> _GIVEN PROBLEM_
Can you copy out, word for word, the part of the records that opens with the line containing "between scope rows?" and runs through the end of the records, leaving the pictures out?

> _EXERCISE MATERIAL_
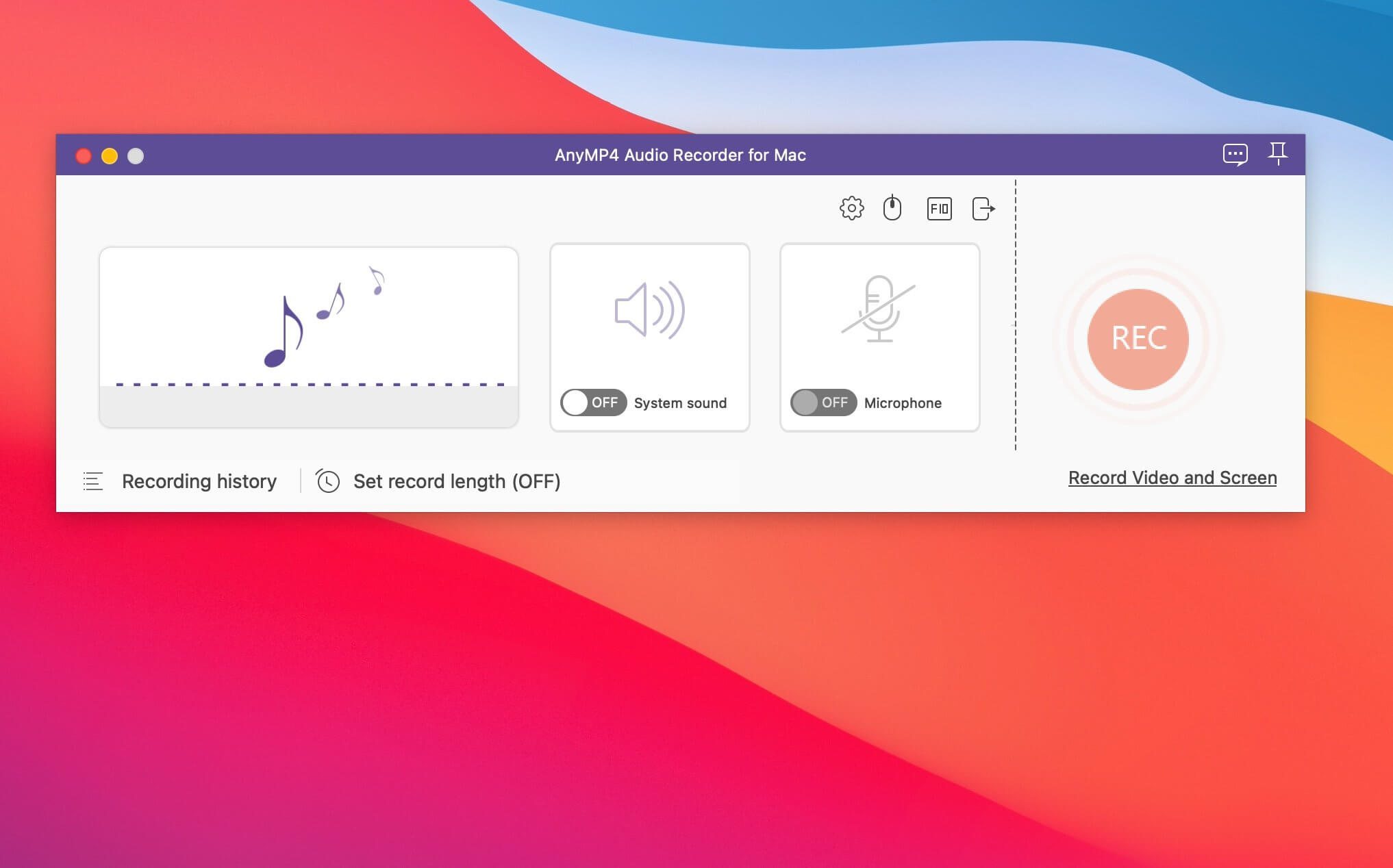Click the export/exit arrow icon
The height and width of the screenshot is (868, 1393).
click(x=983, y=208)
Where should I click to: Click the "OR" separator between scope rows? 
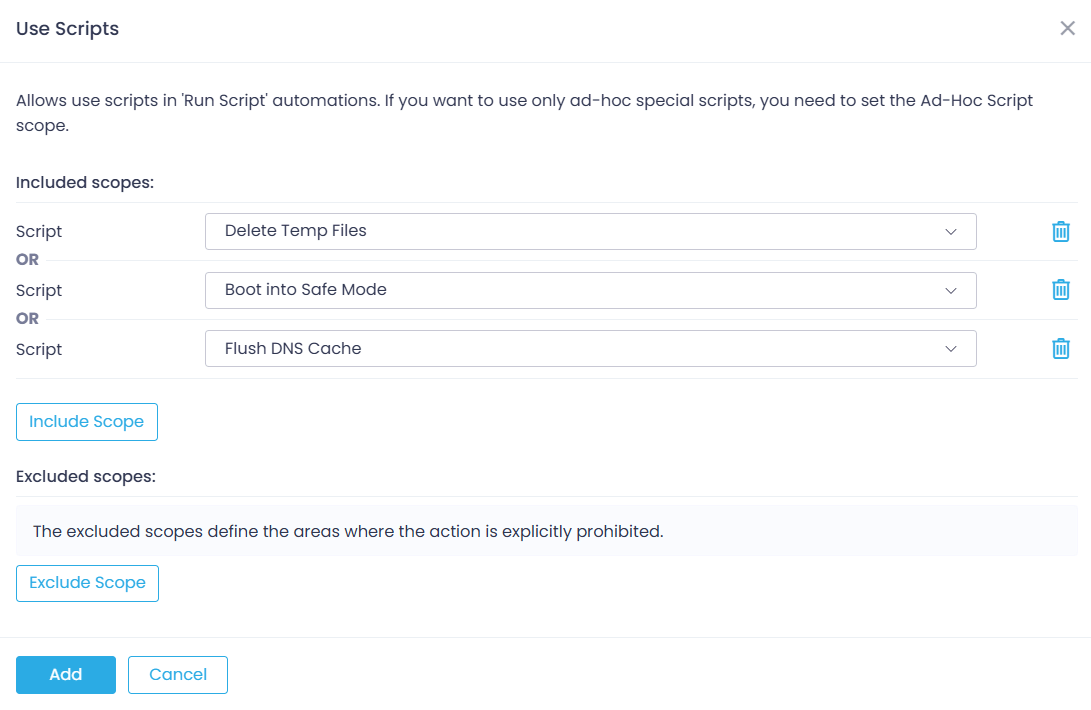point(28,259)
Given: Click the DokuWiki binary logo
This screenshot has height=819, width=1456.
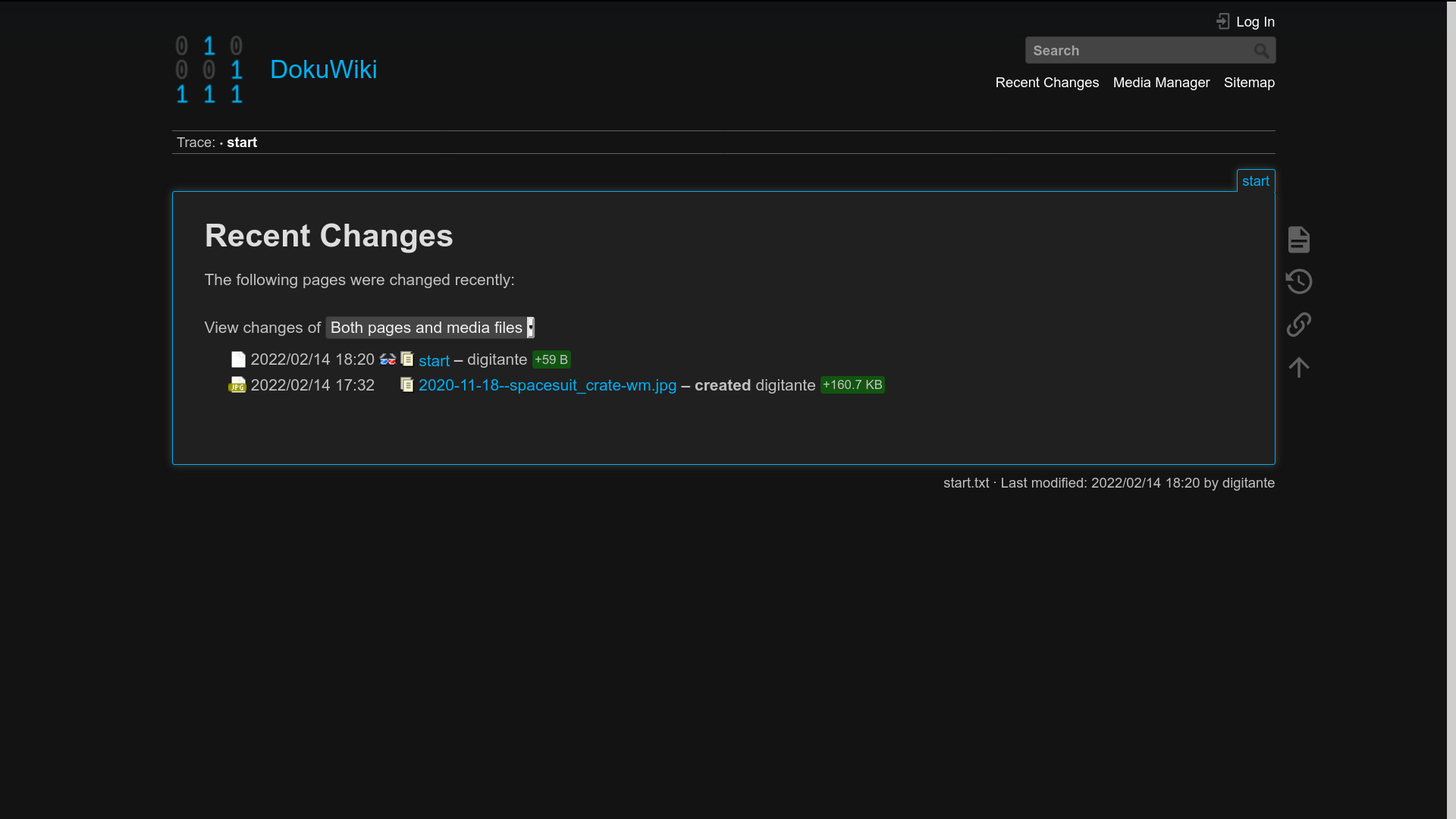Looking at the screenshot, I should [209, 70].
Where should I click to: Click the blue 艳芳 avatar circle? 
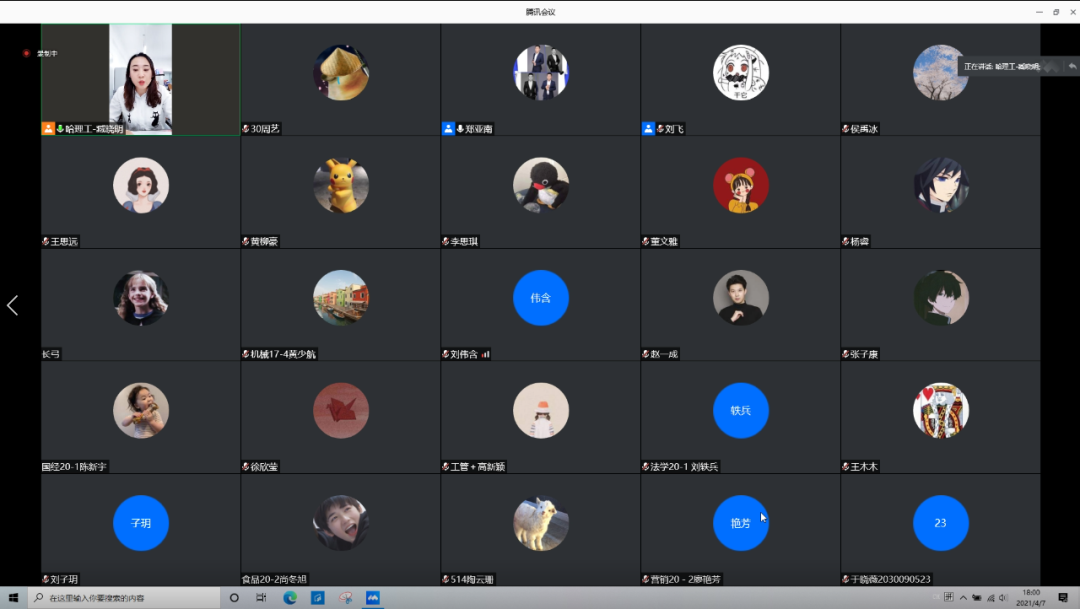741,523
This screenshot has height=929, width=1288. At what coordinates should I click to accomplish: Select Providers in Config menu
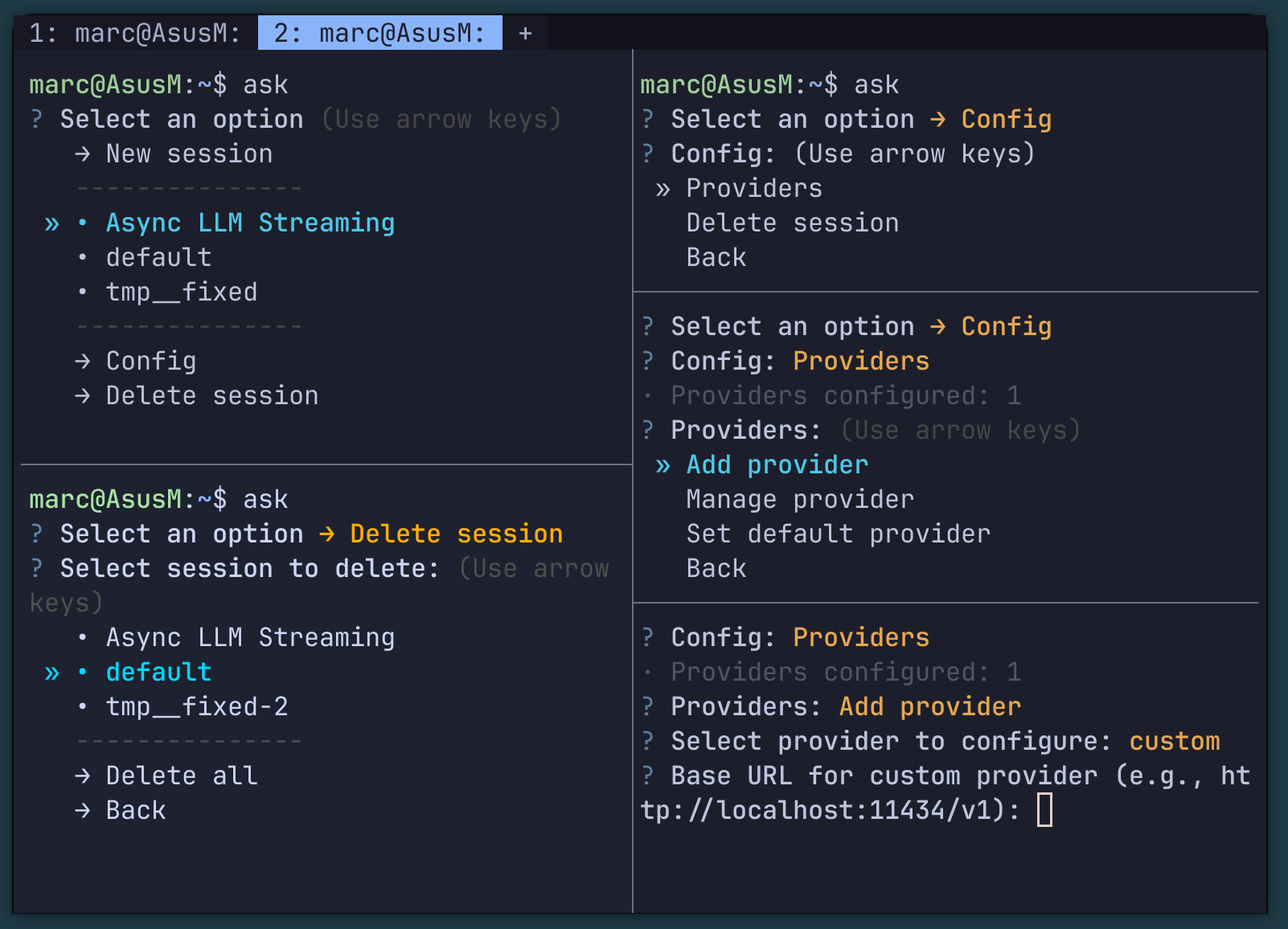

> _WRITTEN RESPONSE_
Where should I click to: Click the "OR" separator between scope rows? 
point(28,259)
Given: Click the DokuWiki binary logo
This screenshot has height=819, width=1456.
Looking at the screenshot, I should [209, 70].
Where should I click to: Click the blue 艳芳 avatar circle? 
741,523
This screenshot has height=929, width=1288. At what coordinates should I click to accomplish: Select Providers in Config menu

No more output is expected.